━━━ ENTRIES SUPPLIED

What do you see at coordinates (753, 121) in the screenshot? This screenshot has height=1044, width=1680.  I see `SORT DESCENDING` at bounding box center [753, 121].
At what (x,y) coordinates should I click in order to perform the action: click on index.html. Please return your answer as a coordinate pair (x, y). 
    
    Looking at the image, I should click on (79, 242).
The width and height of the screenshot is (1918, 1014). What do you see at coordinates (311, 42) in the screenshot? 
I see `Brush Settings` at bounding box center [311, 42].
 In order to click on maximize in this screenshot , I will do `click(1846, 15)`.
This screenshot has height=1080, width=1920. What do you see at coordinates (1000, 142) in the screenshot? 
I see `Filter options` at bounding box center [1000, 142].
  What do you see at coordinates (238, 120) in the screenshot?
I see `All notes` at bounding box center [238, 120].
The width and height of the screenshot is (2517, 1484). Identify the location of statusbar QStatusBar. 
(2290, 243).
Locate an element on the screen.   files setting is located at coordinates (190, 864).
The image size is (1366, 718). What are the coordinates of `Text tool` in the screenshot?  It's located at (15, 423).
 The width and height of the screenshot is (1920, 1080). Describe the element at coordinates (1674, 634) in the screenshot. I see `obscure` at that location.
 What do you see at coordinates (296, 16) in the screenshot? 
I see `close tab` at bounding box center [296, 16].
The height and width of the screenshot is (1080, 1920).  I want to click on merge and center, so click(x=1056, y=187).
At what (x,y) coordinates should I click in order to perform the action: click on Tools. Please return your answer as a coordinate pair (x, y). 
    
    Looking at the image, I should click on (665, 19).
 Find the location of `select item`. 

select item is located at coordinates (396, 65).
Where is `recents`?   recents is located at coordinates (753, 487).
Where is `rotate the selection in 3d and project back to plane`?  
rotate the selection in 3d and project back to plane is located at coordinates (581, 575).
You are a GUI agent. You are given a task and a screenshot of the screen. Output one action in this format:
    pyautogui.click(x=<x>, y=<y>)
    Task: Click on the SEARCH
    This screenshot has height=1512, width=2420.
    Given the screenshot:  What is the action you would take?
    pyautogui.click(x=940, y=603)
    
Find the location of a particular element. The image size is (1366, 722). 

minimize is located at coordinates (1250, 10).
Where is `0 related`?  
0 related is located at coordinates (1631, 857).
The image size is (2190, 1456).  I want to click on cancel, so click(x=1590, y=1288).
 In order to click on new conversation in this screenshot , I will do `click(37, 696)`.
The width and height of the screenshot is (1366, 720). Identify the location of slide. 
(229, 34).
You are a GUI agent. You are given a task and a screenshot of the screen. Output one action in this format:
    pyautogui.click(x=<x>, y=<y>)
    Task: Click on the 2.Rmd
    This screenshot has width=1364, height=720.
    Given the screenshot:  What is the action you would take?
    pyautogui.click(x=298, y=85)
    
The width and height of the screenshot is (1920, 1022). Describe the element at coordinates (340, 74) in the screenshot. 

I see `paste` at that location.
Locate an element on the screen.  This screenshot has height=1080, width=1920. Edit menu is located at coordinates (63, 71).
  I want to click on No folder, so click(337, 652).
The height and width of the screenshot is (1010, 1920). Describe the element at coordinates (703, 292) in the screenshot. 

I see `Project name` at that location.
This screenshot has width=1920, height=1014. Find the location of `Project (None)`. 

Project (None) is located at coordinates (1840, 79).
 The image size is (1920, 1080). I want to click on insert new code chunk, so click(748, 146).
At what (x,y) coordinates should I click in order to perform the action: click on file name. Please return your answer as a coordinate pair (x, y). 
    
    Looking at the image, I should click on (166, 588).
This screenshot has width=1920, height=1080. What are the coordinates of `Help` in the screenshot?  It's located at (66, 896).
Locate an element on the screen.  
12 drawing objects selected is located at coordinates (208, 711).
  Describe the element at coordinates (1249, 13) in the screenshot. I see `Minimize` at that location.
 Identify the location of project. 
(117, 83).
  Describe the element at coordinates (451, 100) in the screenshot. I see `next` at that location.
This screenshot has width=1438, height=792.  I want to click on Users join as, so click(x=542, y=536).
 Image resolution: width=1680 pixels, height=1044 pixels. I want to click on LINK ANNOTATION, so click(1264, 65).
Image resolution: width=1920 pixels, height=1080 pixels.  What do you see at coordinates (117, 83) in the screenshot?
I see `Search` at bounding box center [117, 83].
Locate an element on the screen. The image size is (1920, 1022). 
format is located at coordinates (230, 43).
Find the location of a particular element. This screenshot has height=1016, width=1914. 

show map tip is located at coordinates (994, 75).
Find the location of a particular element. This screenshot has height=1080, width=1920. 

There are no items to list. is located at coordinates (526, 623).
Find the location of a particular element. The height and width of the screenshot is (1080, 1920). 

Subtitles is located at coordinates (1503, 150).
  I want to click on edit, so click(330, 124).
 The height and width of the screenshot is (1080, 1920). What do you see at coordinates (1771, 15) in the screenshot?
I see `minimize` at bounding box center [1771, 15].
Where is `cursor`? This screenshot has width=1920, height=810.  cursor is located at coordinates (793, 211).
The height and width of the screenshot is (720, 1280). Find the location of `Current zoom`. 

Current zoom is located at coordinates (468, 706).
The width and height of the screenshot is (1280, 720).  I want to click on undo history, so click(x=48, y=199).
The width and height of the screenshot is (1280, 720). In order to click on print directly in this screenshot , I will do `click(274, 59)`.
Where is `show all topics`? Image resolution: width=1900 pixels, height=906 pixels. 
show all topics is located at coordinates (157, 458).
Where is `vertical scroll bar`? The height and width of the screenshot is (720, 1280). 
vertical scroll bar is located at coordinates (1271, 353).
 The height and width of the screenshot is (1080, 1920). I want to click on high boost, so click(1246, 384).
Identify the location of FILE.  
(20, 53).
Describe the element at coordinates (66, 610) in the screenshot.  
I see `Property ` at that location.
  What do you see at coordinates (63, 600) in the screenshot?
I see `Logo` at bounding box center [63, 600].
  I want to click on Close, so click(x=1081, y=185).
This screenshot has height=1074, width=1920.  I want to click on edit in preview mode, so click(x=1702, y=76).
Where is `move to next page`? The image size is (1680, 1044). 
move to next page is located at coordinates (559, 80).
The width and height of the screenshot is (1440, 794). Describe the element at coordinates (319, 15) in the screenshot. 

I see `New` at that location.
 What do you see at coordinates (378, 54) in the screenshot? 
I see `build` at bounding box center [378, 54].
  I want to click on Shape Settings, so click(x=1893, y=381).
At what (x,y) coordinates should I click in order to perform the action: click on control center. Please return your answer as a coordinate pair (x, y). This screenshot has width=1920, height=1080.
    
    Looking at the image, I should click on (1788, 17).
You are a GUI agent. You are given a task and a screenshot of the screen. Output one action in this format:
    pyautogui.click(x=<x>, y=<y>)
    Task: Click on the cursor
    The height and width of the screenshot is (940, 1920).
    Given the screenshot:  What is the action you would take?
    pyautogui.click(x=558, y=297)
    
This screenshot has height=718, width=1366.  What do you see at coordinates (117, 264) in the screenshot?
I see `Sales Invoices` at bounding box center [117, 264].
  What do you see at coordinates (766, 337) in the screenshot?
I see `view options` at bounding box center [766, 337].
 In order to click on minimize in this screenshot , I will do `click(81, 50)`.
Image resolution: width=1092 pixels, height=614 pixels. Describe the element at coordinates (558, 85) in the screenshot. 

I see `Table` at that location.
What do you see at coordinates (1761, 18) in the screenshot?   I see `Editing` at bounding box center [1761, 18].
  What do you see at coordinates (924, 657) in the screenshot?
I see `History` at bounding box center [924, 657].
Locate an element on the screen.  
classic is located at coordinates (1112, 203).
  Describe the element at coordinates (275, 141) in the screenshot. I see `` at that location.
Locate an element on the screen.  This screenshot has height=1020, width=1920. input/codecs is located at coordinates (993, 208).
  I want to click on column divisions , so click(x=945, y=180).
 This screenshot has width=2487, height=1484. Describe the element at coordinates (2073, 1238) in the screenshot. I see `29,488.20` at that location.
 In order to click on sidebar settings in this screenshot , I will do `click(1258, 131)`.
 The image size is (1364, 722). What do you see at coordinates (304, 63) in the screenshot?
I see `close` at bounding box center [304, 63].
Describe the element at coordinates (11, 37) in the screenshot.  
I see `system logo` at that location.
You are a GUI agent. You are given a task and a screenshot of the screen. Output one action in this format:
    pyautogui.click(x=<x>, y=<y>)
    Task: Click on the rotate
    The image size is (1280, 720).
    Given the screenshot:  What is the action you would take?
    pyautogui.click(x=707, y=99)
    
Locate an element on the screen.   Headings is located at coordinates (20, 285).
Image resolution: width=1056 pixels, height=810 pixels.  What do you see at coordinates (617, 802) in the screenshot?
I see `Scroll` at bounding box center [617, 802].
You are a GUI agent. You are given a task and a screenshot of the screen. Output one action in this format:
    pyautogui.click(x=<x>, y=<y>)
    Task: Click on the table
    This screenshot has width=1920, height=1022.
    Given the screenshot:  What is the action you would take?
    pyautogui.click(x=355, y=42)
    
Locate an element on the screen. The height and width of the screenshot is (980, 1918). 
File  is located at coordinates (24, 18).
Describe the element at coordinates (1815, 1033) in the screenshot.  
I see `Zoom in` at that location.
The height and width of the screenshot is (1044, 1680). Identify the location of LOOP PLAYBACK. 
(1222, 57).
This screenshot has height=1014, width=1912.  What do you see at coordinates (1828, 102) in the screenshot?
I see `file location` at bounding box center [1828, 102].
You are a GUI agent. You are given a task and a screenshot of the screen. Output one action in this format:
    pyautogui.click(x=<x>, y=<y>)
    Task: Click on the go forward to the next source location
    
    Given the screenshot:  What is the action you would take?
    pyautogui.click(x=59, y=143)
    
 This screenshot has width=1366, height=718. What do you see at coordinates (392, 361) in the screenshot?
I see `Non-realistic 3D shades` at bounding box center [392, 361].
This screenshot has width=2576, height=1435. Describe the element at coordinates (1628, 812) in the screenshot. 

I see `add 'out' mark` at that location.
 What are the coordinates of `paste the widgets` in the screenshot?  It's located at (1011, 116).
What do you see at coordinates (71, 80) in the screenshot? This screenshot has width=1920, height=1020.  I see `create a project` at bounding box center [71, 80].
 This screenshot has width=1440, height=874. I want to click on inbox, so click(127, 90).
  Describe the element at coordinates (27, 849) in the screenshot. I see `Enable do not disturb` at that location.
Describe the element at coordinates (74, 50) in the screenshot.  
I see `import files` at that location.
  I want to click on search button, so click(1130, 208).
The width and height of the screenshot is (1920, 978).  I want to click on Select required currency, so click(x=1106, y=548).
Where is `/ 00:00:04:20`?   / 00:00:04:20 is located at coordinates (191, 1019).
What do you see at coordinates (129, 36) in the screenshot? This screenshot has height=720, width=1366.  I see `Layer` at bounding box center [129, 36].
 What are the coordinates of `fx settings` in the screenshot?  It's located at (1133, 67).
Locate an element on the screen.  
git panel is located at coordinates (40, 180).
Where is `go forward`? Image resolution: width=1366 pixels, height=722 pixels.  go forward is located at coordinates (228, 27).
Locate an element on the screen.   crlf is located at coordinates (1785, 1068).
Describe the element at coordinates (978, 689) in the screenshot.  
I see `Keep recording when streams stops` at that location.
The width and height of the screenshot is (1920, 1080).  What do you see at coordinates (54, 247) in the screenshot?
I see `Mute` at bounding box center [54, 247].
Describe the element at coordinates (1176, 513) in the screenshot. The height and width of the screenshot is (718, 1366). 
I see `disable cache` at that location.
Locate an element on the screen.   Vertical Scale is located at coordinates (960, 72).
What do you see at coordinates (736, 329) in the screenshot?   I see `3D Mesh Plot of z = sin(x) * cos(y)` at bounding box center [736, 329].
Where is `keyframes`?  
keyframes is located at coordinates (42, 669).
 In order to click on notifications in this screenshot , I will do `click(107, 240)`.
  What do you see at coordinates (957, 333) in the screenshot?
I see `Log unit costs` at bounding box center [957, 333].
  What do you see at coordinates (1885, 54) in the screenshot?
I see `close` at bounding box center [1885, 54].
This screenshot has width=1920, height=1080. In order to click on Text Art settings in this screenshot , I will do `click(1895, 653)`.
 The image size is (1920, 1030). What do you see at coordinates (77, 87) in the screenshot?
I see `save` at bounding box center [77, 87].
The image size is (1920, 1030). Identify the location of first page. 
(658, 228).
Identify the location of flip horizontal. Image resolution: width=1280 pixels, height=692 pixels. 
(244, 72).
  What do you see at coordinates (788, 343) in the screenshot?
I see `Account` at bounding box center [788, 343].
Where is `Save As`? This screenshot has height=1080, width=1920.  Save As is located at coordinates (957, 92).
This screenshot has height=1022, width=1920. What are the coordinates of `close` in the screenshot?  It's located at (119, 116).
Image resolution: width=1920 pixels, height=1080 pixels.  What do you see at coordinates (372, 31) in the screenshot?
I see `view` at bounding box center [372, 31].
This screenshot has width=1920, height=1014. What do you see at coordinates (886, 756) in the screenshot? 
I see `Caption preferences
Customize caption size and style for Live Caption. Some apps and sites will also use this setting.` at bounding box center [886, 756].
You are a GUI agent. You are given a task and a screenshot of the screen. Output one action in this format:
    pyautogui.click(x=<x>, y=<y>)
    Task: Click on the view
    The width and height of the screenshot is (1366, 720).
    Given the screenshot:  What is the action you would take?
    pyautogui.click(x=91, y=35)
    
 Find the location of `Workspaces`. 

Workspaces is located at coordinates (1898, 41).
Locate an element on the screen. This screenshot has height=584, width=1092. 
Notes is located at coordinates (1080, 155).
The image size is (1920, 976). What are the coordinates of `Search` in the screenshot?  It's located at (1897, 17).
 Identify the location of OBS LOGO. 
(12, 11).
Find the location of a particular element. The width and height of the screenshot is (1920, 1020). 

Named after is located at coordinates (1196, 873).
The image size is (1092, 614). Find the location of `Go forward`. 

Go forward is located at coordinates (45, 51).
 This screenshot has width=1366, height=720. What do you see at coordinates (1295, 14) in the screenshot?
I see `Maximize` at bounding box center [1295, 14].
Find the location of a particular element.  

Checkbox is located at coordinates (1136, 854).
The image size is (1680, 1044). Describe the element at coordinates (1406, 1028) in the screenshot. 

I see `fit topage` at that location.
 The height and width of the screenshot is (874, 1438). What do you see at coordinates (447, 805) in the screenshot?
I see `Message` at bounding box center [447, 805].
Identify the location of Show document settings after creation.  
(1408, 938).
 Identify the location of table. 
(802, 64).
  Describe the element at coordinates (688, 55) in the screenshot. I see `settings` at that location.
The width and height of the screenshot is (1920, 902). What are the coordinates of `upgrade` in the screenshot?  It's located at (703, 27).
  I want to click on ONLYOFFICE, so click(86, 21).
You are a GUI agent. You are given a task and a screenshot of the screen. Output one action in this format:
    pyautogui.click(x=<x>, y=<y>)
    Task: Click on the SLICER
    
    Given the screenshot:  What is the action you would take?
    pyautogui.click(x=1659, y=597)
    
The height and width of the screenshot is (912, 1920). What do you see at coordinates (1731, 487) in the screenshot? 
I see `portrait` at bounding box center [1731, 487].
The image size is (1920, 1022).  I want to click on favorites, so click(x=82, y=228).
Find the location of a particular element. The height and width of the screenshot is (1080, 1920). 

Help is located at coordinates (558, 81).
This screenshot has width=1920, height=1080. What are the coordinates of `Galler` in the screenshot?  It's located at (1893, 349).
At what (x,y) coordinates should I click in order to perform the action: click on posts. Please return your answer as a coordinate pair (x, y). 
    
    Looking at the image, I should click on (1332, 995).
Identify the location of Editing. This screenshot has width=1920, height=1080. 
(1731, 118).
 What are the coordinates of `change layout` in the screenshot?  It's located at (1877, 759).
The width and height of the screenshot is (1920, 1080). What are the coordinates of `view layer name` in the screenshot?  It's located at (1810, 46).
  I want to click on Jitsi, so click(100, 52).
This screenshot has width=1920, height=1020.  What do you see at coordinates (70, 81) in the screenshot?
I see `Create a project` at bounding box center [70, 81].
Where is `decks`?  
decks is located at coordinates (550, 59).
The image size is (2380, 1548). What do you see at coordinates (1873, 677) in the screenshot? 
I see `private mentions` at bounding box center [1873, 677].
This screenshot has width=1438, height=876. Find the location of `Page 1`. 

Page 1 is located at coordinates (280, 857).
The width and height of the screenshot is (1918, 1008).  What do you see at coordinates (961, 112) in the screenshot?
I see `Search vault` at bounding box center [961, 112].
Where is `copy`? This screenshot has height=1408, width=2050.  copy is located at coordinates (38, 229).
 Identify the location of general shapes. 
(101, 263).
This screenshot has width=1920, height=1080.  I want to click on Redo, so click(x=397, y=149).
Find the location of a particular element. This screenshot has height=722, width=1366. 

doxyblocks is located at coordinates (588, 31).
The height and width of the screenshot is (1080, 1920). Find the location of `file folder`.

━━━━━━

Lay out the stretch of the data from the line that contains "The height and width of the screenshot is (912, 1920)." through the line that contains "I want to click on Jitsi, so" as a JSON list of strings, one string per line, with blank lines left out.

[
  "The height and width of the screenshot is (912, 1920). What do you see at coordinates (1731, 487) in the screenshot? ",
  "I see `portrait` at bounding box center [1731, 487].",
  "The image size is (1920, 1022).  I want to click on favorites, so click(x=82, y=228).",
  "Find the location of a particular element. The height and width of the screenshot is (1080, 1920). ",
  "Help is located at coordinates (558, 81).",
  "This screenshot has width=1920, height=1080. What are the coordinates of `Galler` in the screenshot?  It's located at (1893, 349).",
  "At what (x,y) coordinates should I click in order to perform the action: click on posts. Please return your answer as a coordinate pair (x, y). ",
  "    Looking at the image, I should click on (1332, 995).",
  "Identify the location of Editing. This screenshot has width=1920, height=1080. ",
  "(1731, 118).",
  " What are the coordinates of `change layout` in the screenshot?  It's located at (1877, 759).",
  "The width and height of the screenshot is (1920, 1080). What are the coordinates of `view layer name` in the screenshot?  It's located at (1810, 46).",
  "  I want to click on Jitsi, so click(100, 52)."
]